- [TASK TO CARRY OUT] Your job is to copy every line in the material containing the word "computer".

══ DATASET RECORDS ══

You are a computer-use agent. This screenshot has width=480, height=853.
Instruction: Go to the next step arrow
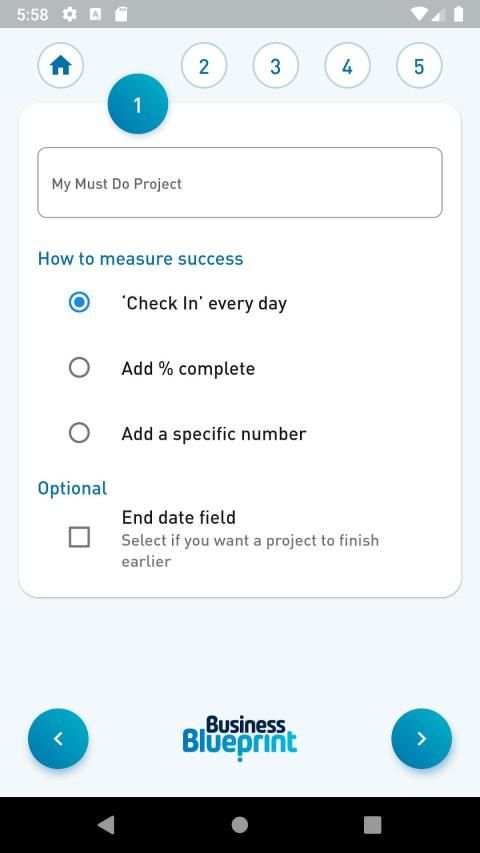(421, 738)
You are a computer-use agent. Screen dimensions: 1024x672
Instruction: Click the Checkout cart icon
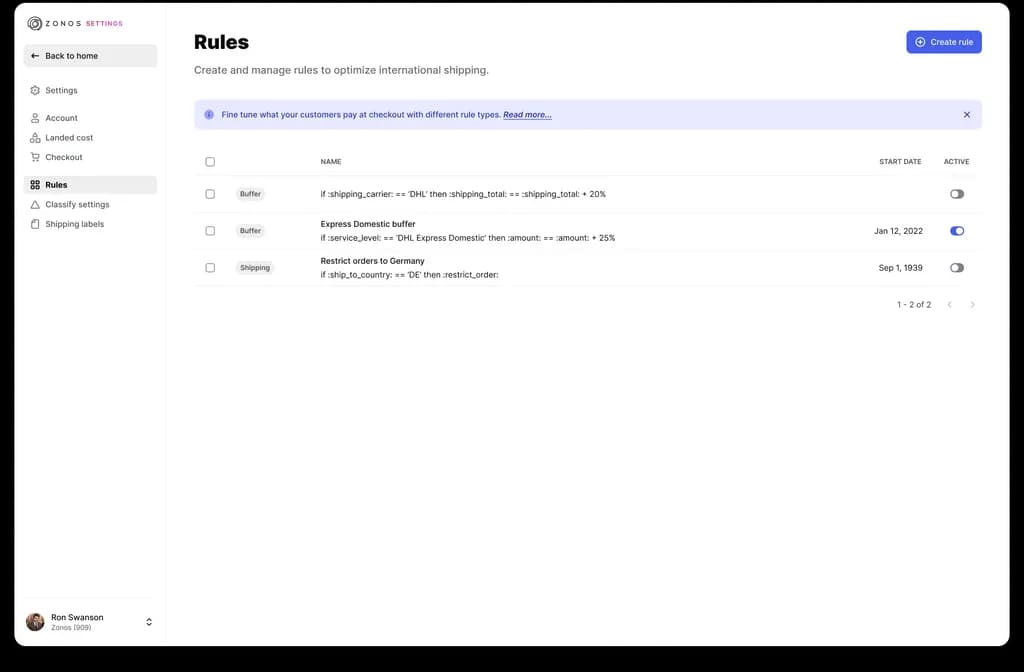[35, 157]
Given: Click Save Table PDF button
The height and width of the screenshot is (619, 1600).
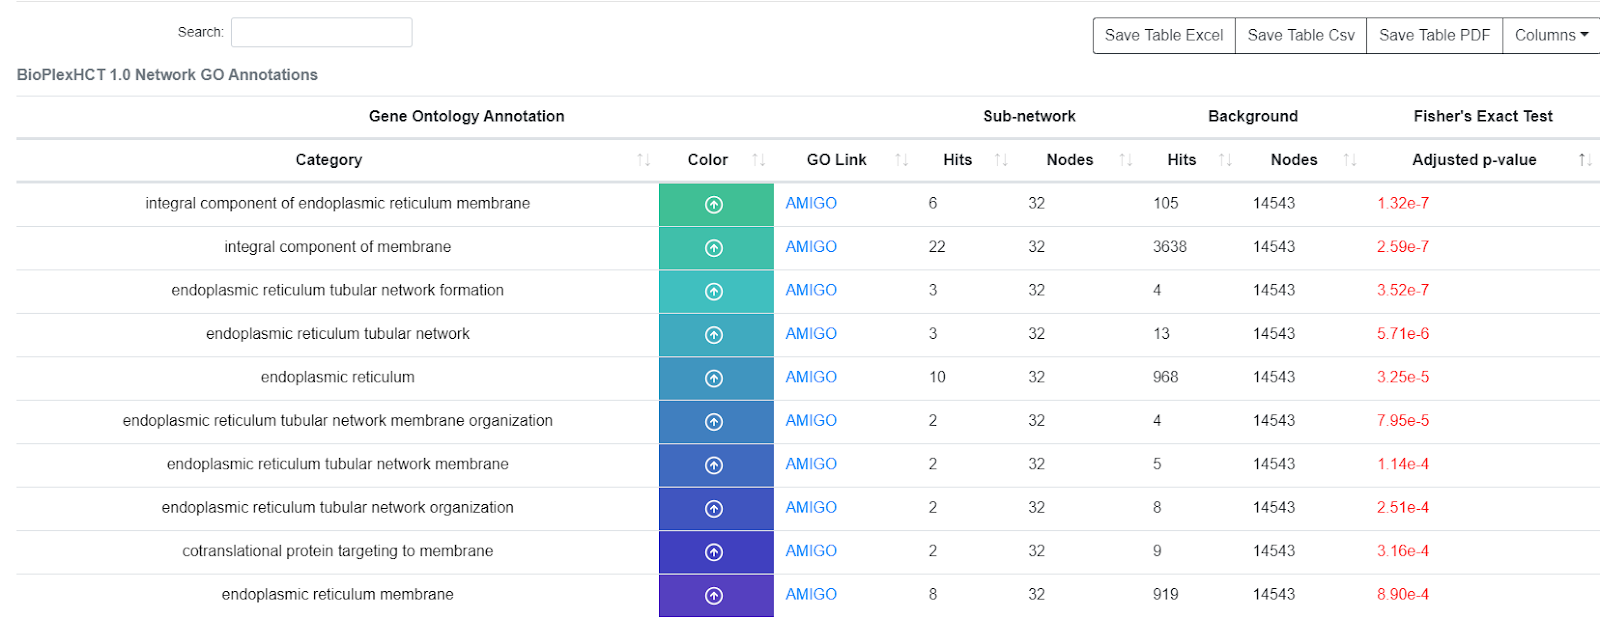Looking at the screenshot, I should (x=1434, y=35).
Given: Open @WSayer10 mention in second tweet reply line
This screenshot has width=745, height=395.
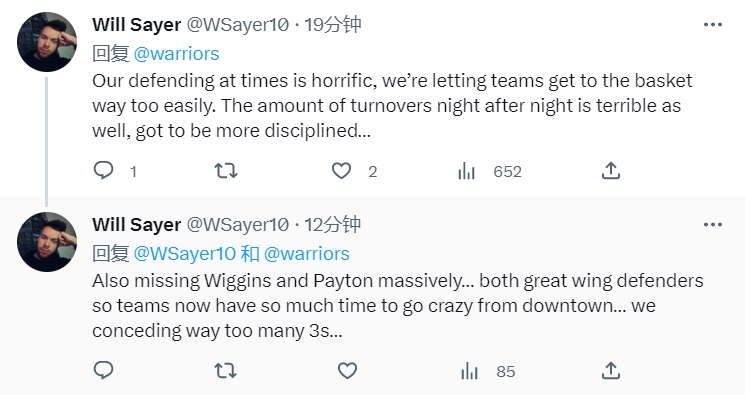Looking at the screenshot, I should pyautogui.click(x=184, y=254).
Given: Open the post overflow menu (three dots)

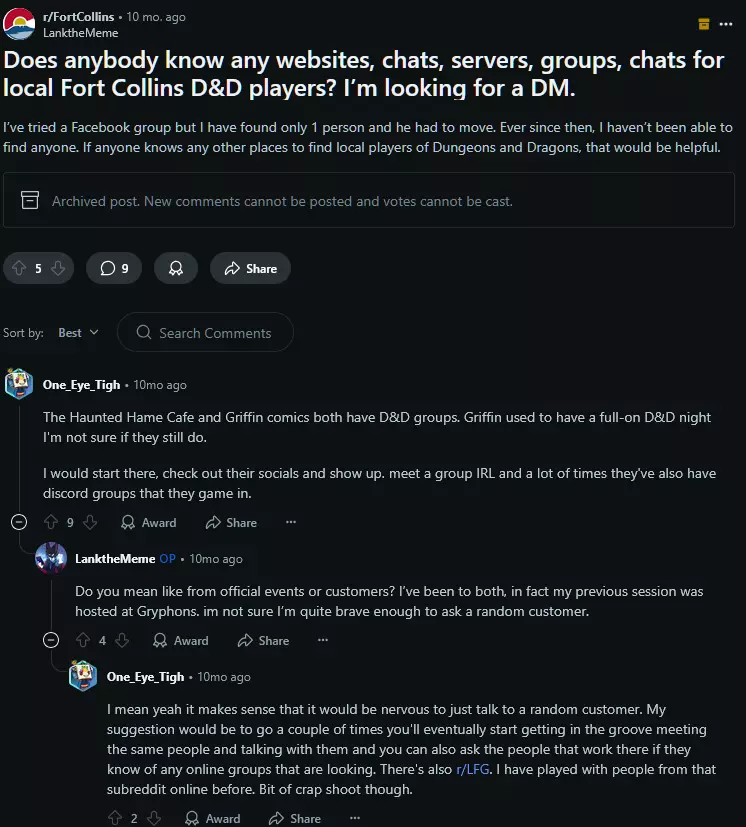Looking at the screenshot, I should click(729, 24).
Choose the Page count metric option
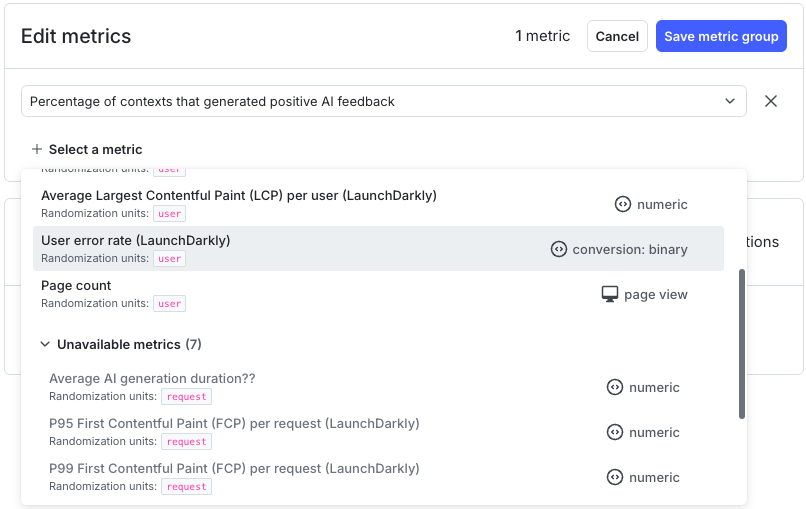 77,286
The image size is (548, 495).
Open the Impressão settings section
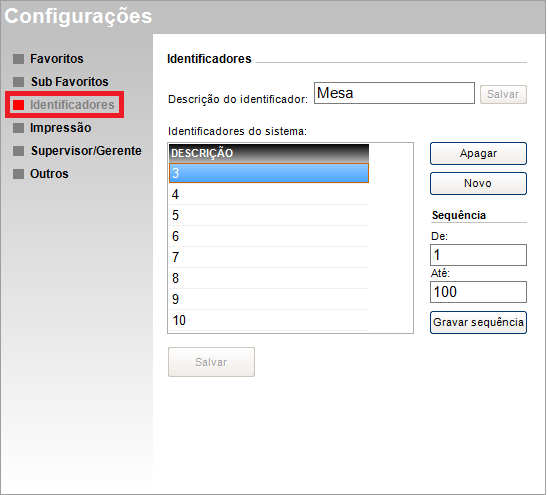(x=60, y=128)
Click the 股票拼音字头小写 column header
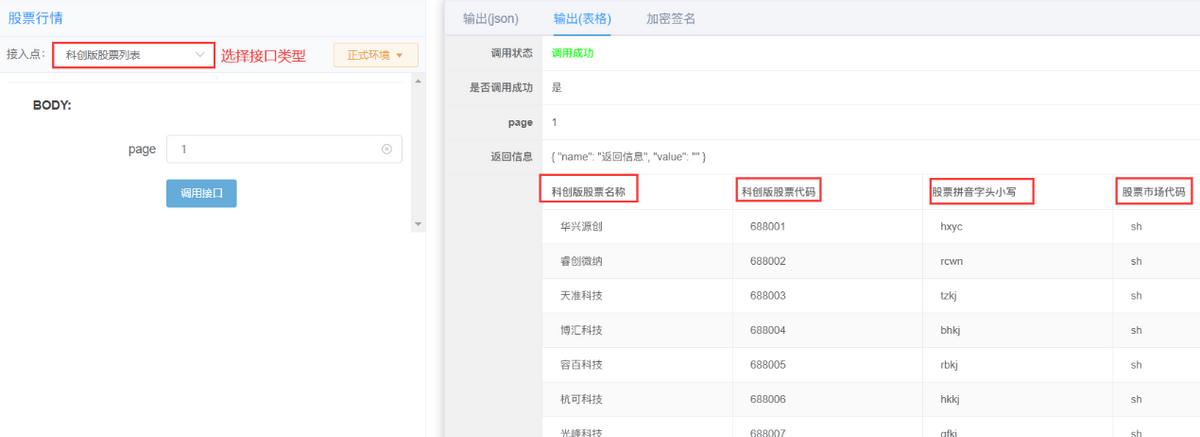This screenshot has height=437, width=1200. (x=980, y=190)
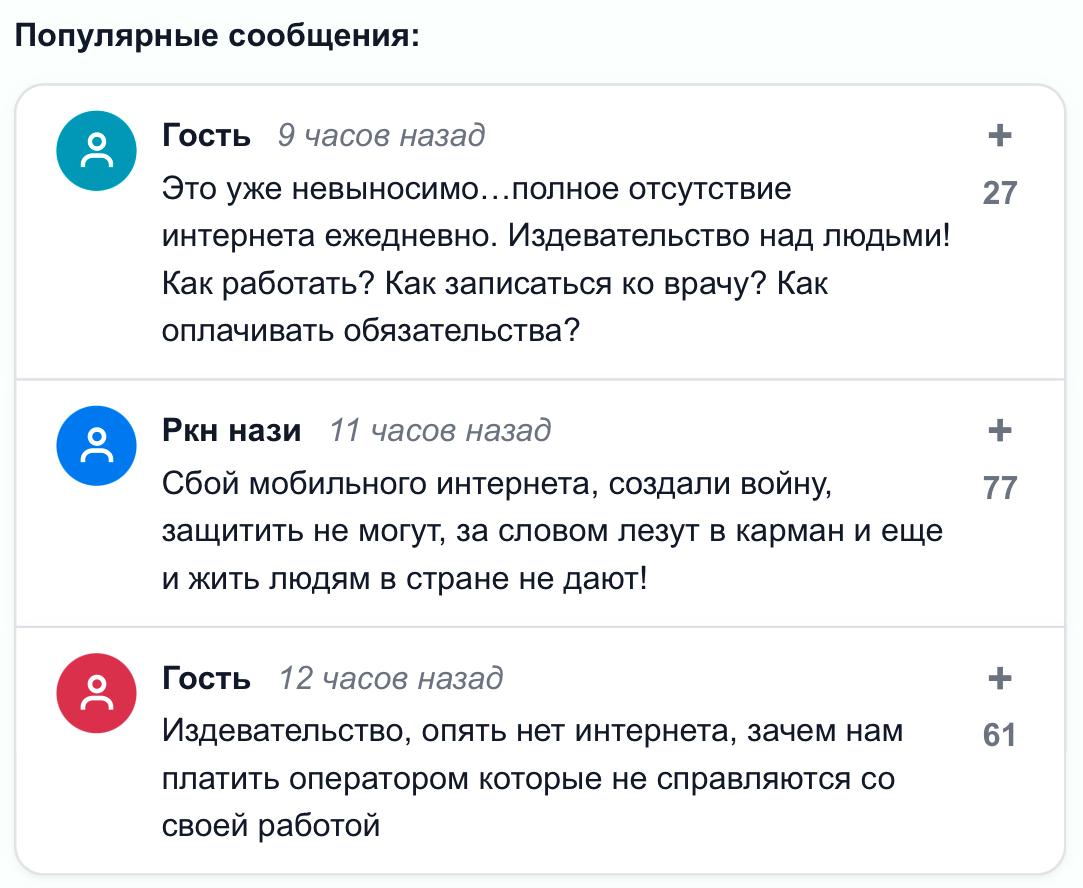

═══

- [RESULT OF THIS TASK]
You are a computer-use agent. This screenshot has width=480, height=853.
You are a computer-use agent. Screen dimensions: 1024x672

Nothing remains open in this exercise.